Frame caveats as reasoning, not weakness

French: 'This result is limited to e-commerce and mobile users.' English tech: 'We've validated this for mobile first—desktop's next quarter.' The first sounds defensive; the second sounds strategic. You're not admitting failure; you're showing you think in phases. Reframe limitations as your roadmap.

Say 'implications' not 'conclusions'

French academic: 'In conclusion, we demonstrate that X.' English tech: 'What this means is...' or 'The implication here is...' You're not proving something final; you're opening a door for action. It invites conversation instead of ending it. This small word choice signals you want input, not applause.

Phrases natives use

Opening a meeting about experiment results
So we ran this for a month and saw a 12% lift on the main metric—let me walk you through what happened.
Direct, outcome-first, no hedging. French instinct is to start with methodology, which buries the lead.
When asked about edge cases or limitations
Yeah, we've only tested this on mobile so far, but the pattern was pretty consistent across the user cohorts we looked at, so I'm confident we'll see something similar on web.
Acknowledges scope but projects confidence. Invites questions instead of preemptively defending with caveats.
Proposing a rollout decision
I think we should ship this to 10% of traffic and watch for a week—we'll know pretty fast if something breaks.
Decisive but humble. 'I think we should' signals collaborative decision-making, not authoritarianism.
When a stakeholder doubts the result
That's a fair question. We did see it hold across regions, but you're right—we only had n=50k per variant, so we're not ruling out confounders. Want me to pull the breakdown?
Validates skepticism, admits limits, offers next step. Very English: collaborative problem-solving instead of defensive proof.
Asking for data from a colleague
Could you pull the cohort breakdown for me? I want to see if this effect holds for new users versus returners.
Specific, clear ask. Not 'I would be grateful if you could...' (French politeness), just direct and friendly.
Declining a request based on data
We haven't seen the lift you're hoping for yet, so let's dig into the hypothesis before we commit more traffic.
Softens rejection with 'not yet' and proposes next step. Not 'We cannot' (formal) or 'You're wrong' (combative).
Explaining statistical significance casually
So with 95% confidence, the true effect is somewhere between 8% and 16%. That's a solid range—there's real juice there.
Translates stats into intuition. Avoids jargon and uses 'solid range' instead to make it tangible.
Building on recent findings
We nailed this on desktop. Let's see if we can make the same move on mobile—I'm thinking we run it for two weeks instead of one since the traffic's lighter.
'Nailed this' is colloquial and confident. 'I'm thinking' invites buy-in instead of dictating.

FAQ

When presenting to senior leaders, should I lead with methodology or the finding?

Always the finding.

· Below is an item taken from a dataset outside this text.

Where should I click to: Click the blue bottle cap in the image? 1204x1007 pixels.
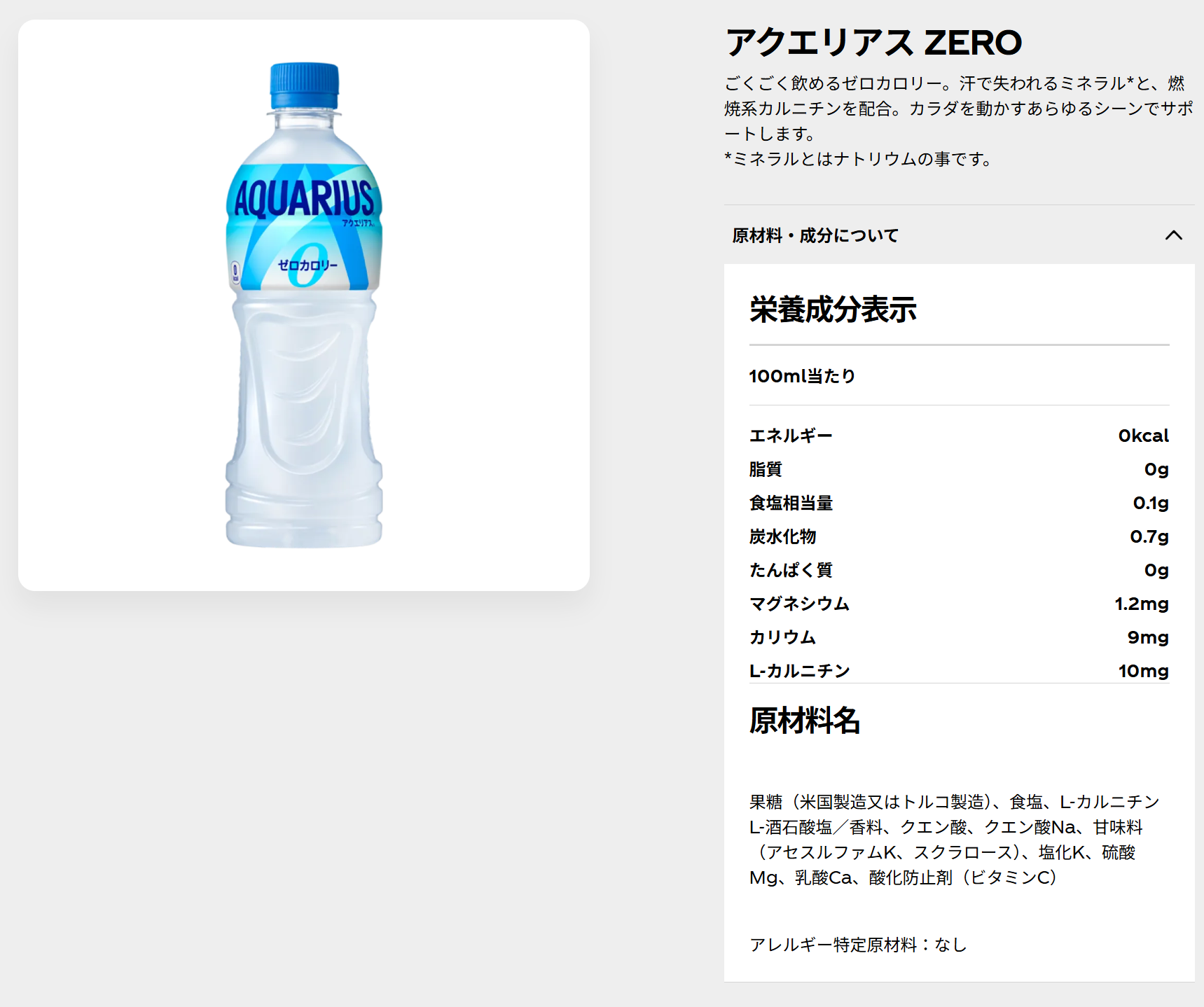point(305,86)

Senior leaders are time-poor and outcome-focused. Lead with 'We improved retention by 12%,' then explain the methodology if asked. Your instinct, trained by academic writing, is backwards. Invert it: answer first, then prove.

How do I present results when the effect is small but real?

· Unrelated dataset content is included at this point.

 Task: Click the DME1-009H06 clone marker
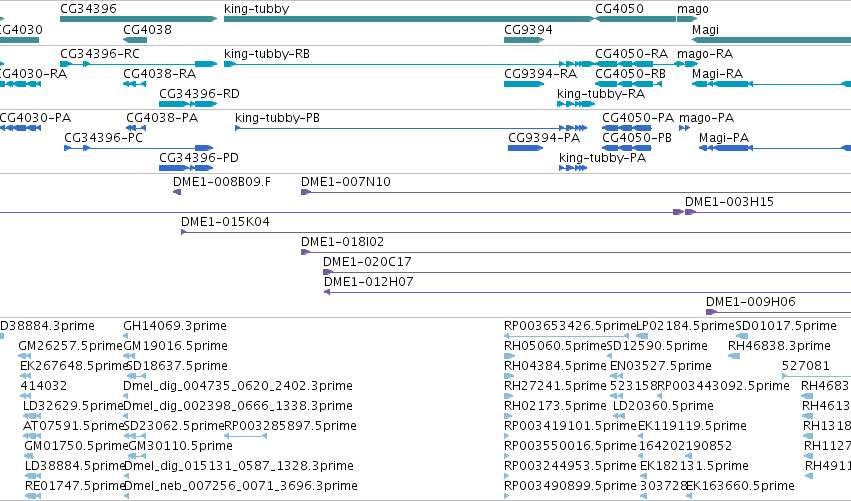click(x=711, y=312)
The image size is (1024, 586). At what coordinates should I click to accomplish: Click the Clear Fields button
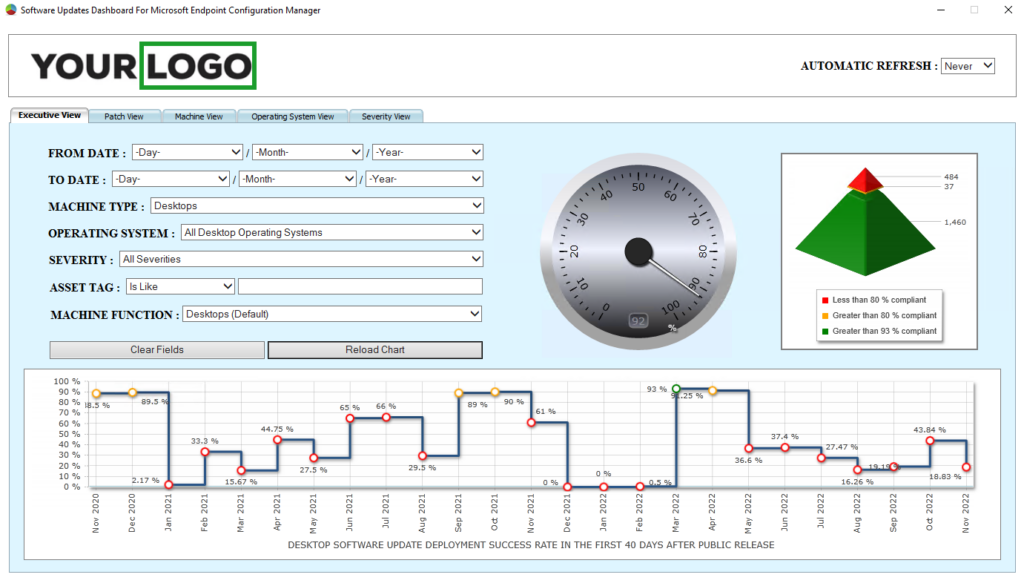pyautogui.click(x=156, y=350)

Lead with 'we confirmed,' not 'we found.' The language shift matters. 'We confirmed that X works' sounds solid even at 3% lift. 'We found a 3% lift' sounds weak. Quantify in business terms: instead of '3% lift,' say 'that's about 5,000 extra users per week on our platform.'

My dashboard is crowded with metrics. How many should I show?

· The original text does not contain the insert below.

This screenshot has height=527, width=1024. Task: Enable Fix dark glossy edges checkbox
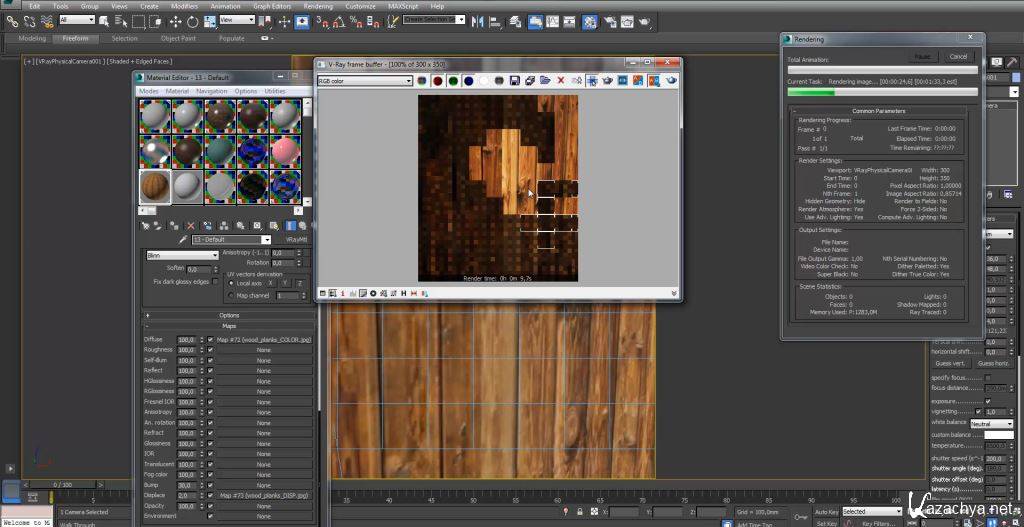214,282
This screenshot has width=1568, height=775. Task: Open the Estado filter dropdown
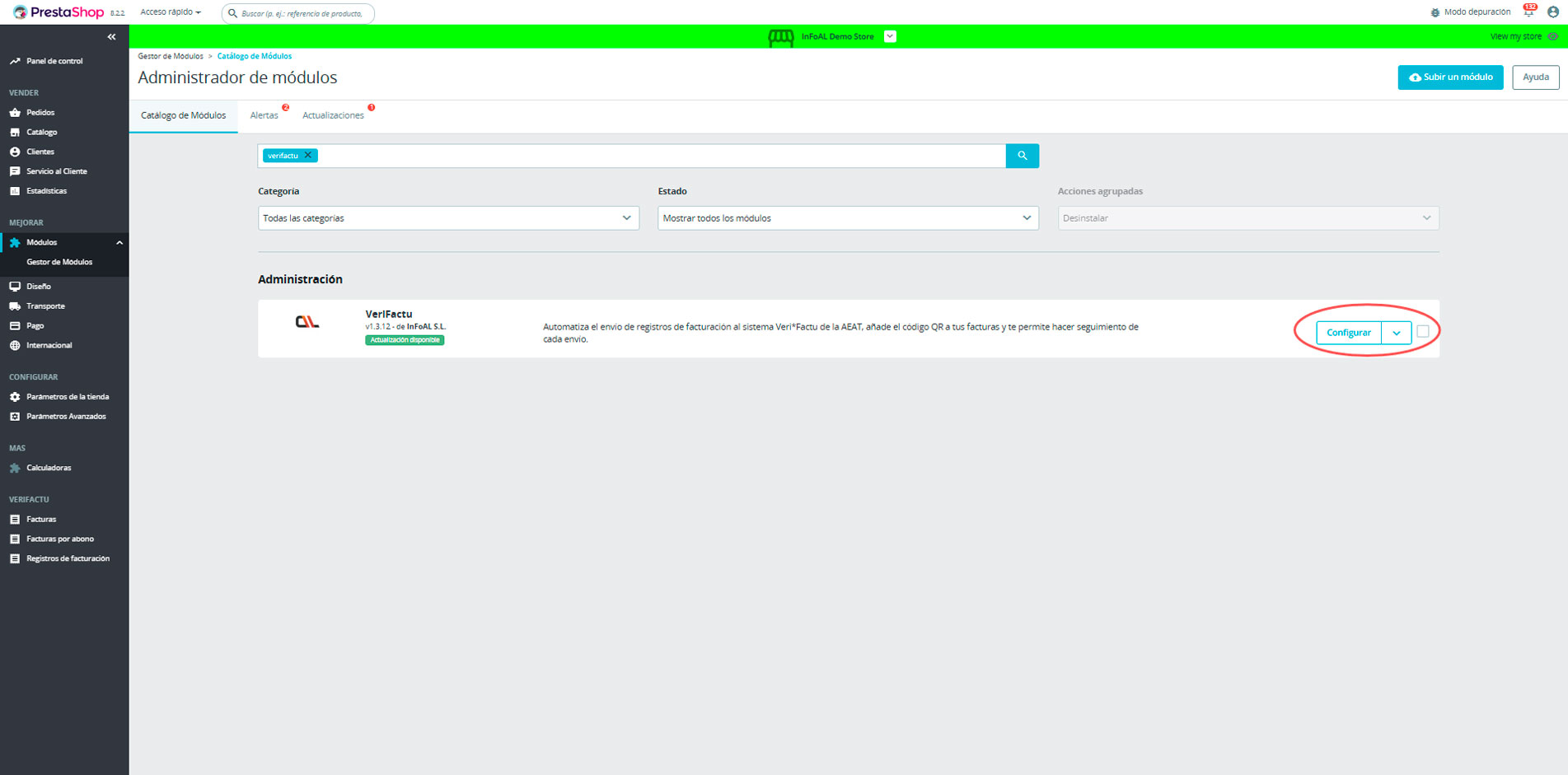point(847,218)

One metric per slide if it's your main point. One dashboard per decision. If you need context (this week vs. last week, treatment vs. control), show that in one coherent view, but keep the label focused. 'Conversion Funnel—This Week' beats 'Conversion Funnel with YoY Comparison by Cohort, Segment, and Device Type.' Simplicity is power.

How do I handle a meeting where my results contradict what a senior person believed?

Start with respect for the hypothesis. 'Yeah, I thought it would work too—here's what we found instead.' Present cleanly without gloating. Invite interpretation: 'I'm curious what you think this means.' You're exploring together, not proving them wrong. English tech values directness with humility.